Many agents come to my firm with great confusion about the more “boilerplate” terms in their written contracts. There seems to be several universally misunderstood terms that just keep getting bandied about, erroneously:

VENUE, JURISDICTION, “CHOICE OF LAW” & “ADR.”

Each of these terms, often referred to as boilerplate, should be included in your contract; especially when considering that your principals are often headquartered and operate in different States than you.

VENUE is the place where a lawsuit or other form of dispute resolution will take place.

JURISDICTION means that a particular court has authority to hear a particular dispute.

CHOICE OF LAW means which State’s laws will be applied in a lawsuit.

ADR (Alternative Dispute Resolution) is an alternative to a lawsuit; and can take the form of Mediation, Non-binding arbitration, or Binding arbitration.

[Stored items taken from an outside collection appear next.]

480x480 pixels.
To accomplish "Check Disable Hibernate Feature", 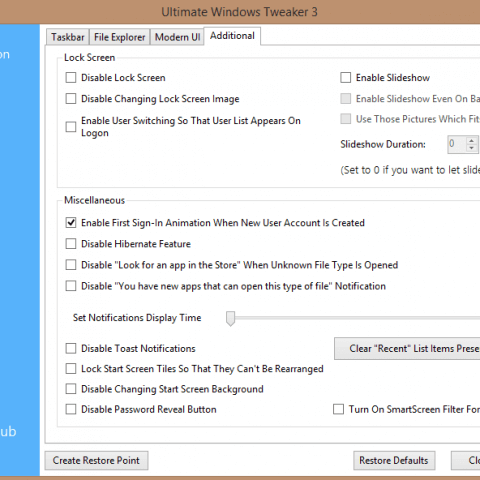I will (71, 244).
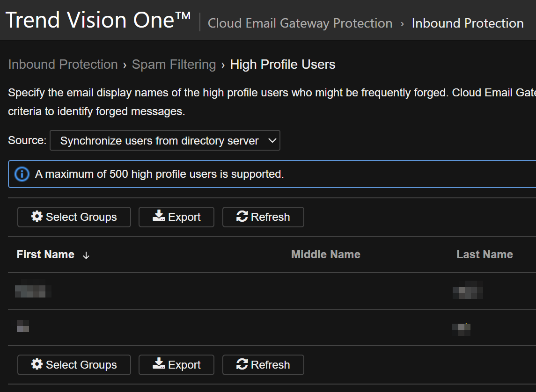536x392 pixels.
Task: Click the gear icon in top Select Groups button
Action: click(x=37, y=217)
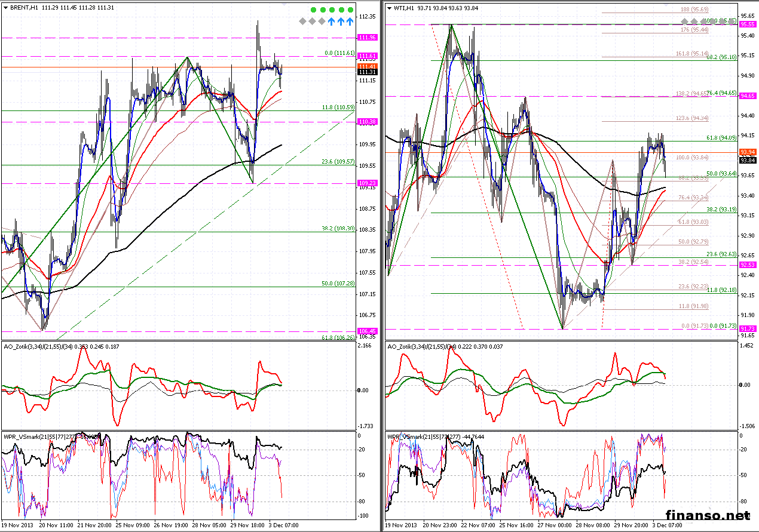Select the black 111.31 current price label
The height and width of the screenshot is (532, 759).
pyautogui.click(x=366, y=72)
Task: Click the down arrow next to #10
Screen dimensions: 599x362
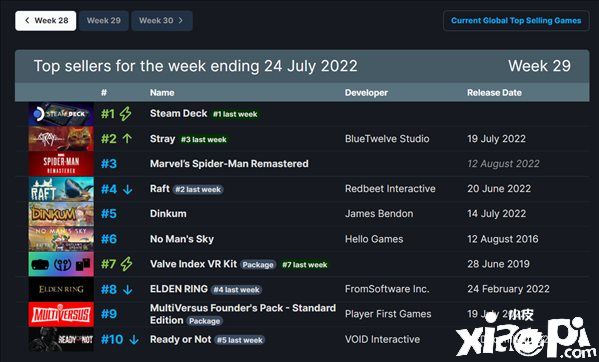Action: pyautogui.click(x=134, y=339)
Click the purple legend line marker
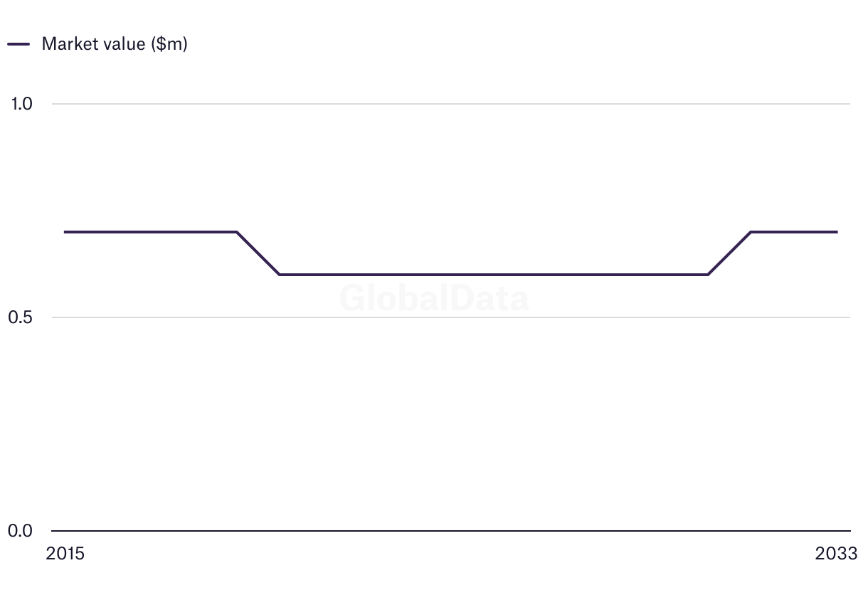The height and width of the screenshot is (595, 868). pyautogui.click(x=18, y=43)
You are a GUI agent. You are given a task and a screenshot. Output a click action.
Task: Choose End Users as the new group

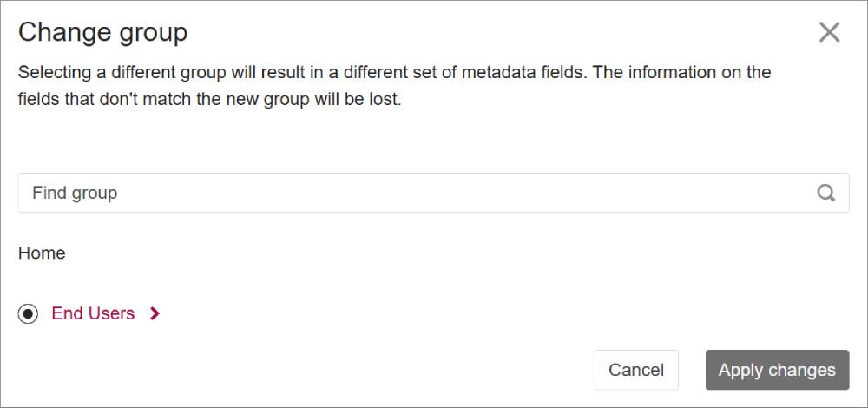pyautogui.click(x=29, y=314)
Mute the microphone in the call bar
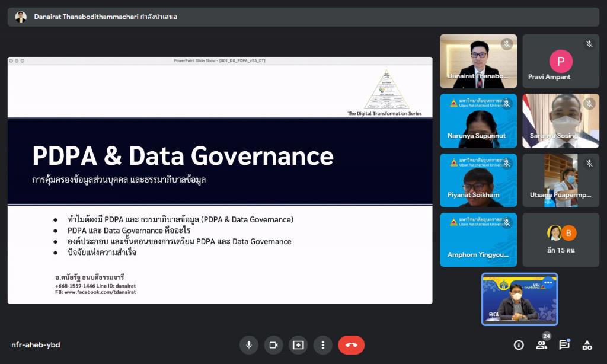 249,345
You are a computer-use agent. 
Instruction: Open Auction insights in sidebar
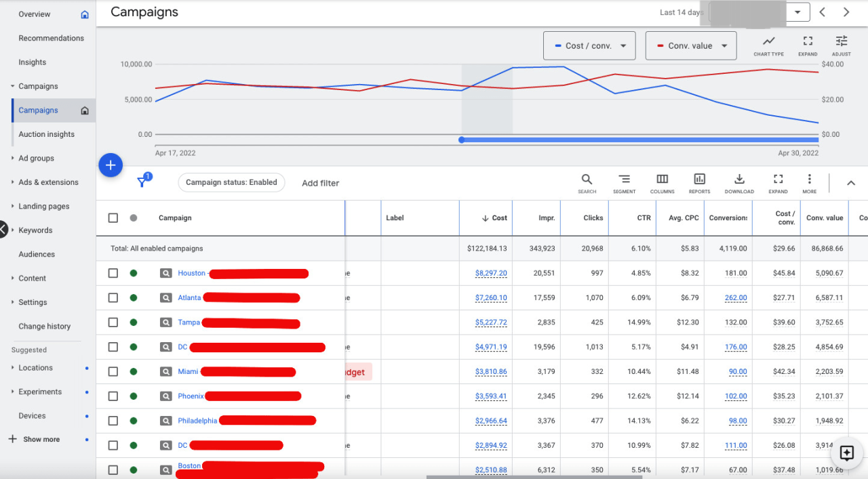click(x=46, y=134)
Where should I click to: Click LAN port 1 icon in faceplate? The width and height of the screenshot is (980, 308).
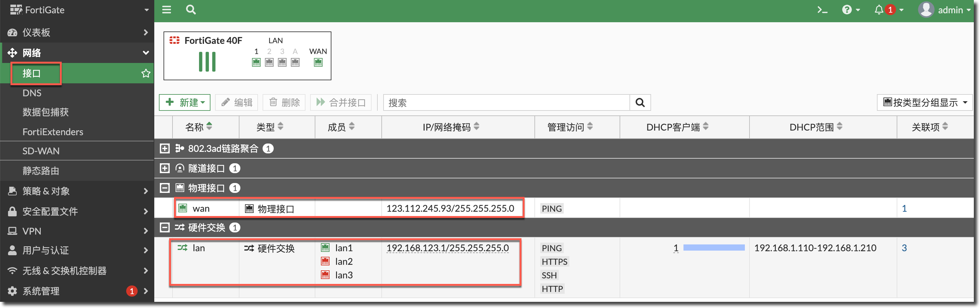(256, 62)
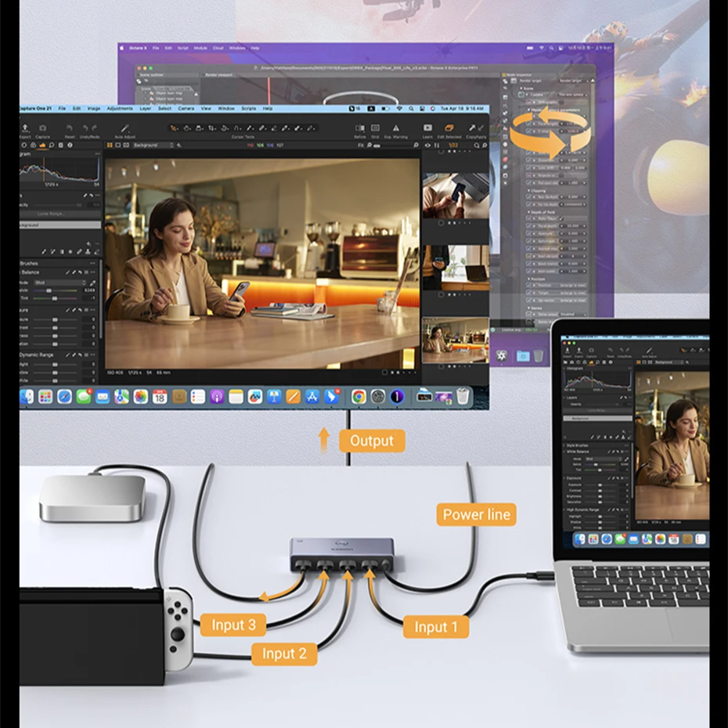Open the Learn video icon
The image size is (728, 728).
click(x=427, y=128)
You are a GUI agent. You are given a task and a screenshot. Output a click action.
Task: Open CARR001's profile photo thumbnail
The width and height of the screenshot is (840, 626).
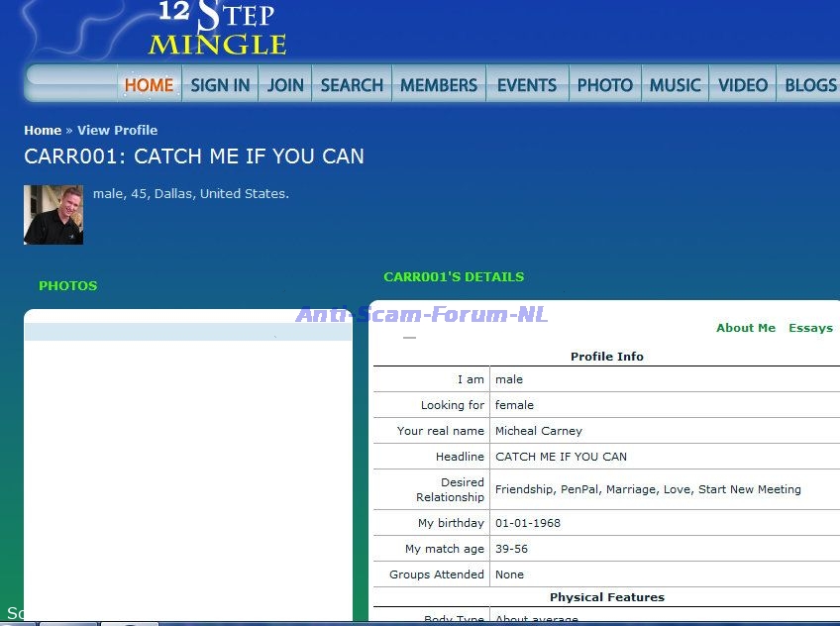(x=53, y=214)
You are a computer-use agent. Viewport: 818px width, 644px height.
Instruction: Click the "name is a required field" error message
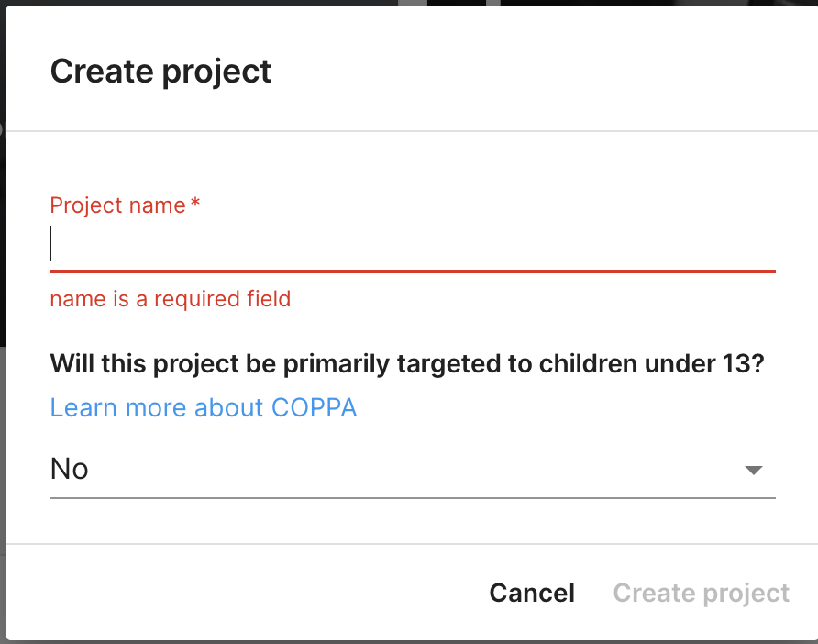pyautogui.click(x=170, y=298)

Mediation is an often misunderstood term and process; but, simply put, it means that a neutral “mediator” (often a retired Judge or an accomplished attorney practicing in the field at issue) will try to procure a settlement between the opposing sides. The methods by which such settlements can be reached vary, from mediator to mediator; but I have personally experienced being locked in a room with my client, the opposing attorney, and her client, at the end of a long grueling day; while the mediator left for several hours to have dinner and tend to personal matters. Not surprisingly, the case settled by the time the mediator returned.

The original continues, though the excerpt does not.